Add support for seed checkpoint creation for meta-init flow #172

wconstab · 2024-03-27T21:38:43Z

Stack from ghstack (oldest at bottom):

Adds new command ./create_seed_checkpoint.sh which largely
reuses code inside train.py to create the model and then save its
initial state as a step-0 checkpoint for use with meta-initialization
loading flow.

[ghstack-poisoned]

ghstack-source-id: c0f3c9c4605f933e8a21c61f79774cb9e5a22f85 Pull Request resolved: #172

[ghstack-poisoned]

ghstack-source-id: da50fcefcb67cdf7c5dae14f2a407e6adb17824c Pull Request resolved: #172

[ghstack-poisoned]

wanchaol · 2024-04-05T21:12:06Z

seed_checkpoint.py

+    tokenizer = create_tokenizer(tokenizer_type, job_config.model.tokenizer_path)
+
+    # build model (using meta init)
+    model_cls = model_name_to_cls[model_name]


Wondering could we do some benchmarks about the time needed to start training with the seed checkpoint? I am a bit worrying that if that takes very long then this approach might not be our desired solution.

yea, its a good point. what configuration should i benchmark? i have only been running tiny models.

but any 'real' training should expect to save and load from checkpoints periodically due to faults. so i think we need to have fast enough ckpt load that we can live with during training.

probably a bigger deal just for UX for iterative development, but for small models it is not a noticeable amount of time.

the only workaround i can think of is to write a custom 'initializer' function for our model that we can call safely on a post-PP-split model chunk. this is complex/ugly, but should be fast, but only helps the first launch of training not the ckpt resume.
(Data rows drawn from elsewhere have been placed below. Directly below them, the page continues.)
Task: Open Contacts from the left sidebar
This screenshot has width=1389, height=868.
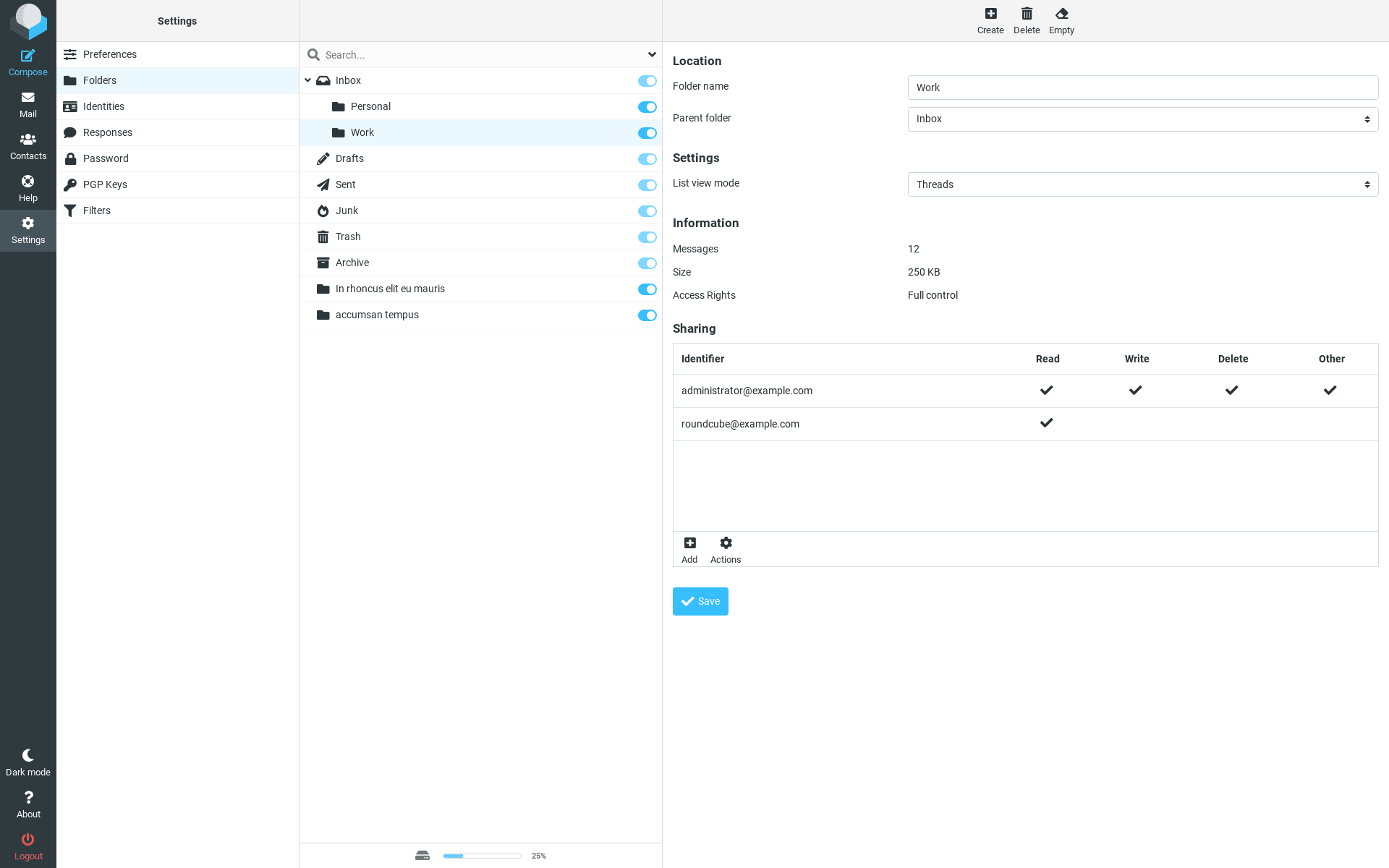Action: [x=27, y=145]
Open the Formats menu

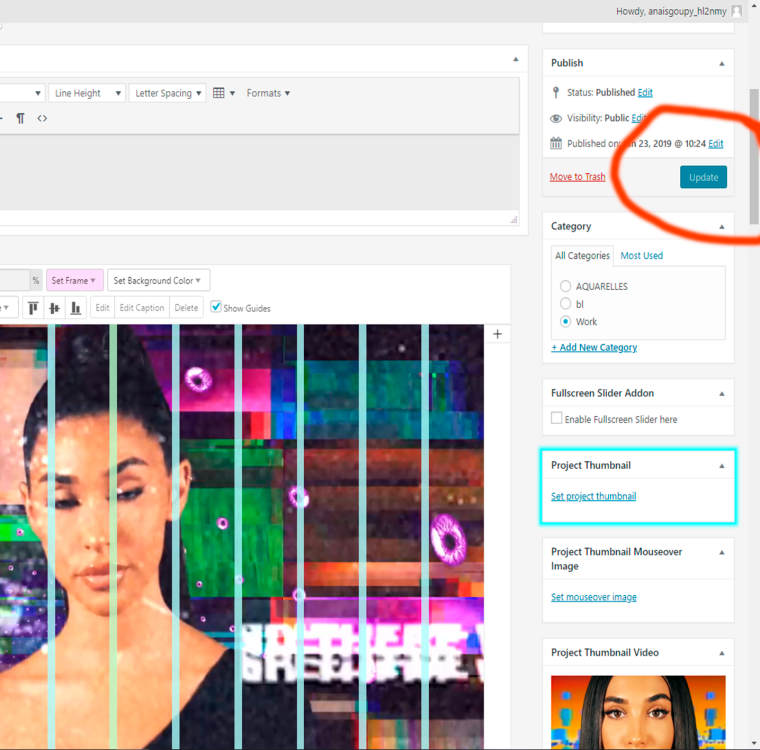tap(268, 93)
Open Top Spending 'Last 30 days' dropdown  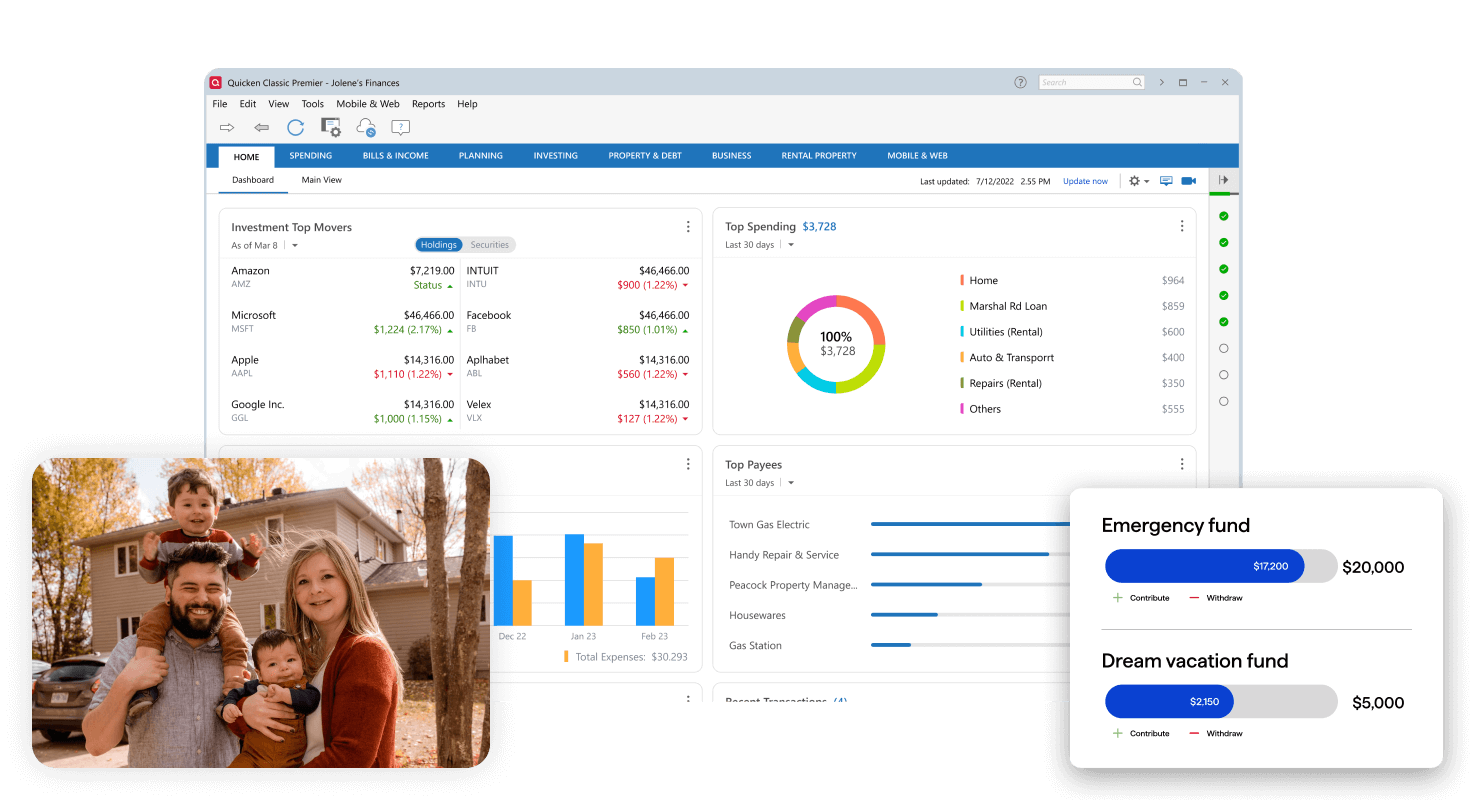pos(790,245)
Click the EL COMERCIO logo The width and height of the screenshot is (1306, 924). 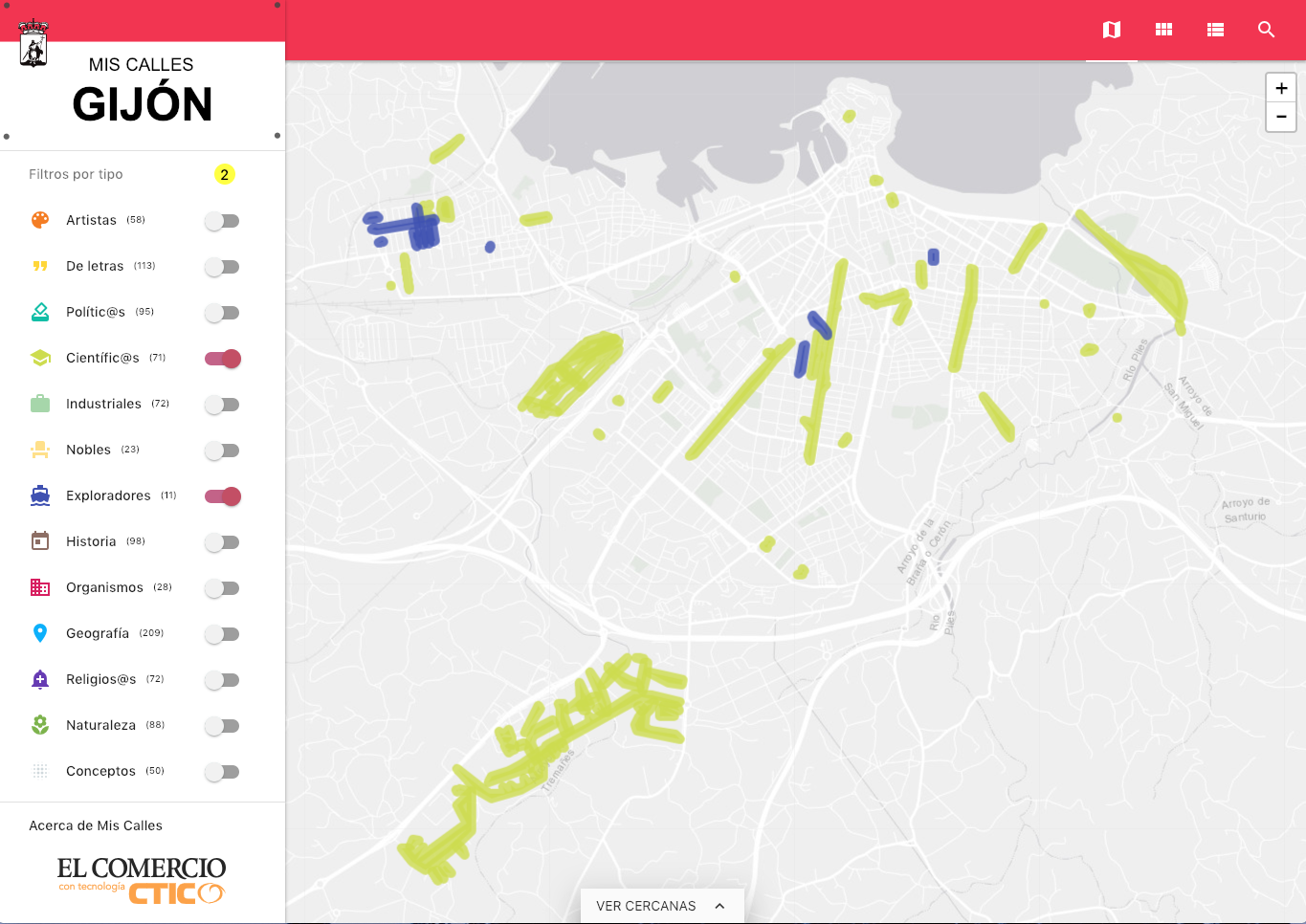[141, 869]
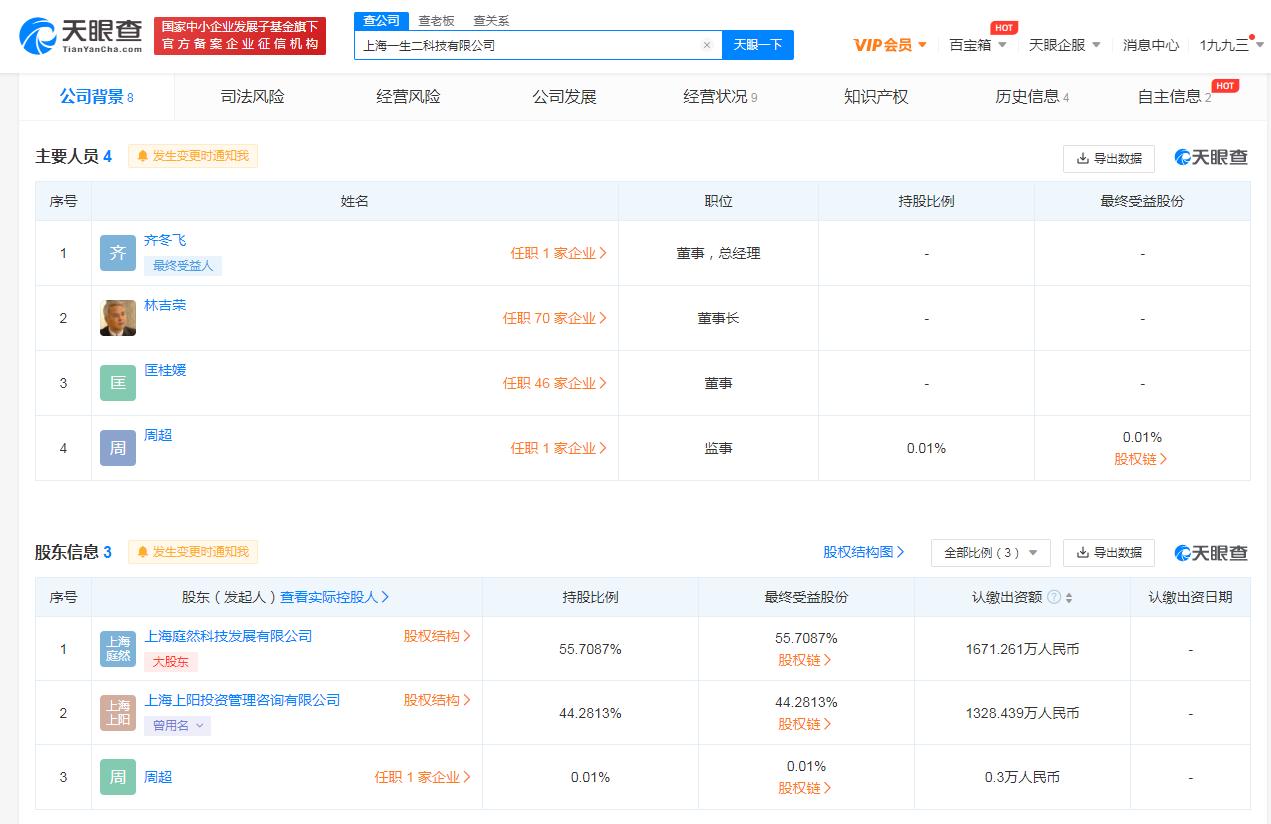Click the 齐冬飞 avatar icon
The width and height of the screenshot is (1271, 824).
(x=118, y=253)
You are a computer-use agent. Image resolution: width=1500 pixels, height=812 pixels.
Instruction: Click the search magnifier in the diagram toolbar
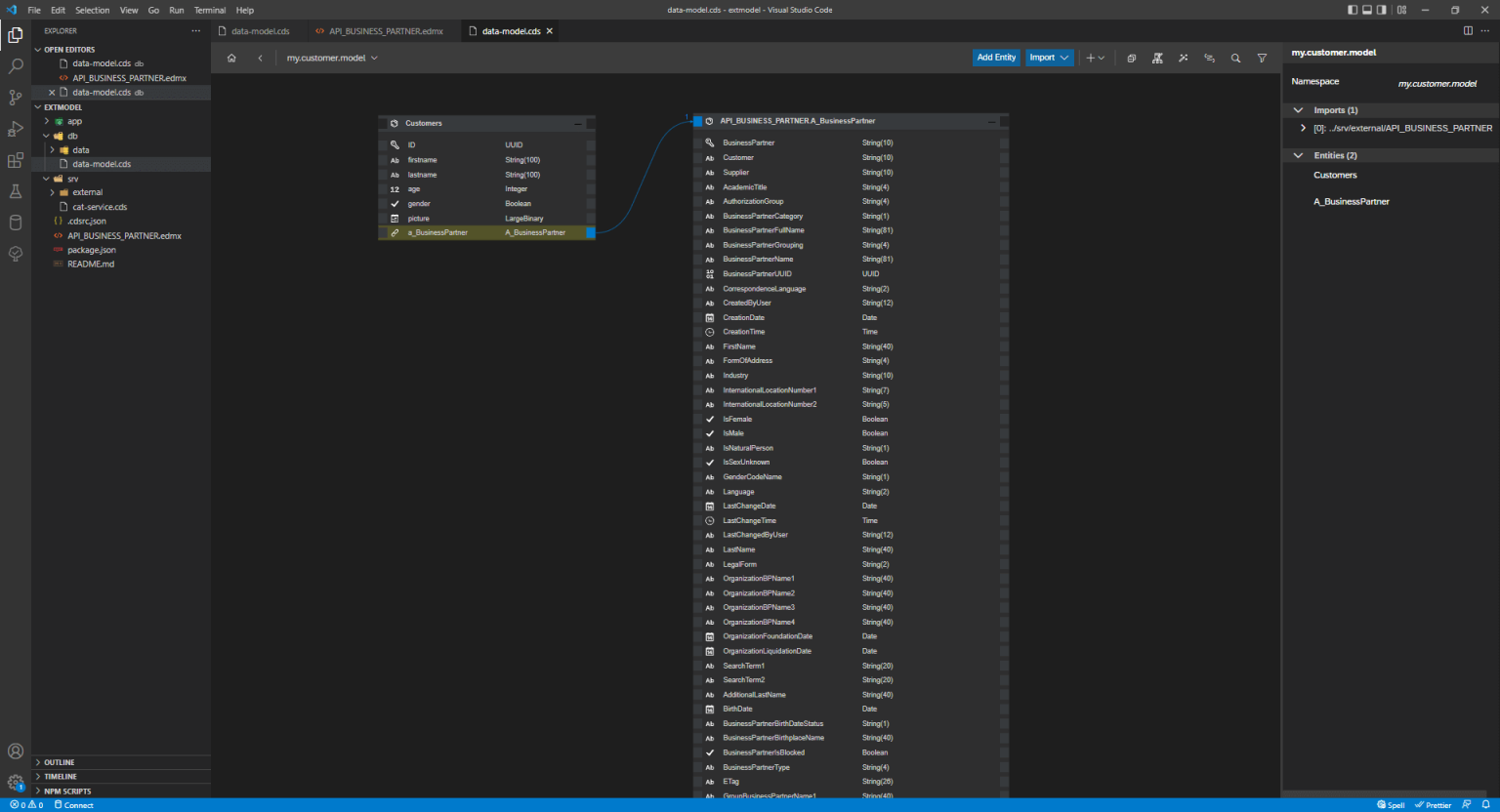tap(1234, 58)
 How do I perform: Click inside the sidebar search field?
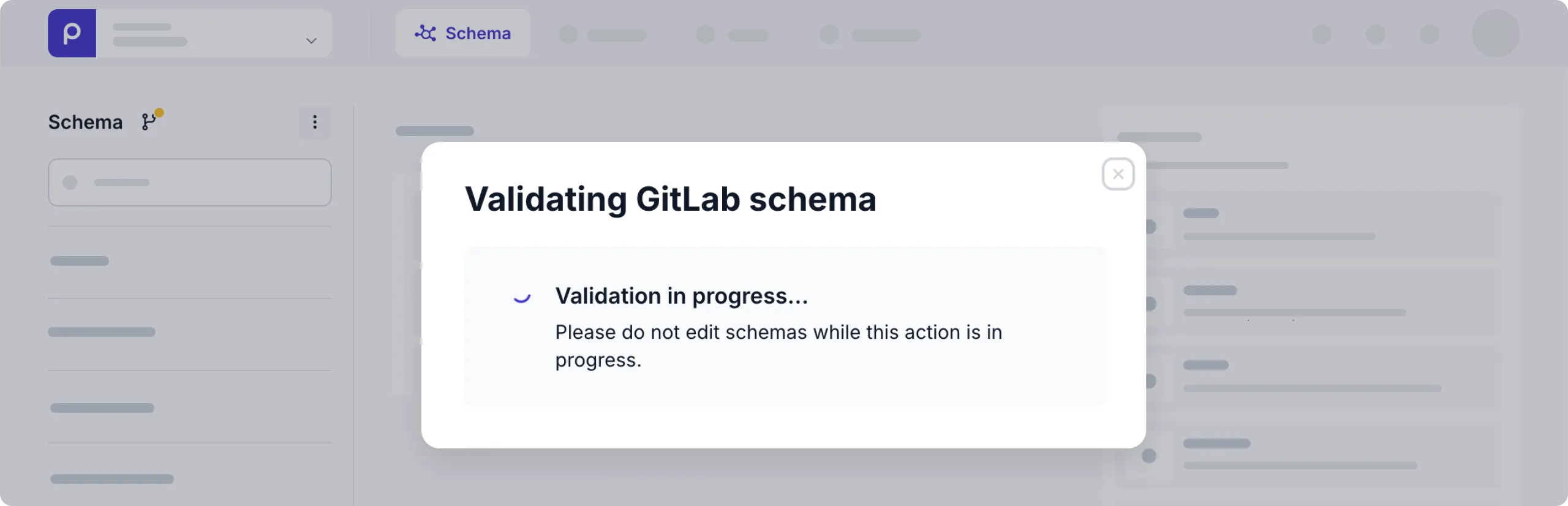coord(190,182)
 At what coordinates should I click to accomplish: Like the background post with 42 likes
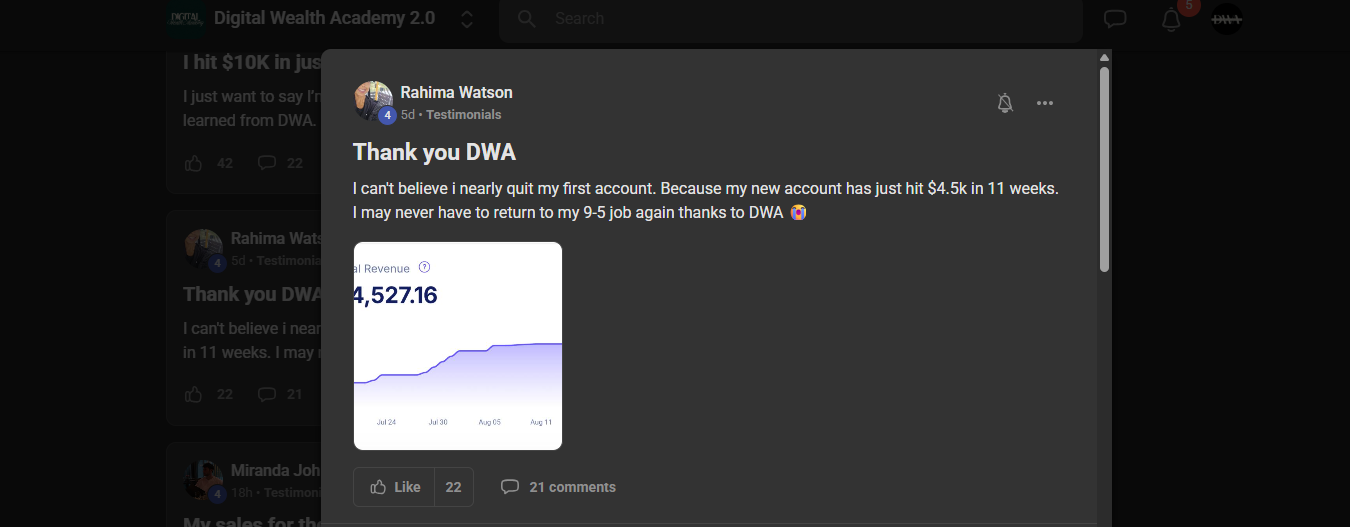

Sorry just saw this! I think ideally benchmarking a 13B/70B model loading seed checkpoints.

The real training loading checkpoints when restarting actually make sense to me, so I guess we can live with the seed checkpoint if that's the best UX.

For the workaround, iiuc pipeline splitting would only need to check: 1. first embedding layer exist 2. last projection layer exist. For the transformerblock module list it does not need to check anything as it's a for loop anyway?

[ghstack-poisoned]

kwen2501

LGTM!
Thanks for doing the foundational work!

kwen2501 · 2024-05-02T16:40:17Z

create_seed_checkpoint.sh

+torchrun --nproc_per_node=${NGPU} --rdzv_backend c10d --rdzv_endpoint="localhost:0" \
+--local-ranks-filter ${LOG_RANK} --role rank --tee 3 \
+train.py --job.config_file ${CONFIG_FILE} $seed_checkpoint $overrides


If NGPU is always 1 for creating seed checkpoint, shall we just launch the script by:
python train.py
?
Not sure if it would work directly though.

it doesn't work bc the script still expects things like WORLD_SIZE to be set.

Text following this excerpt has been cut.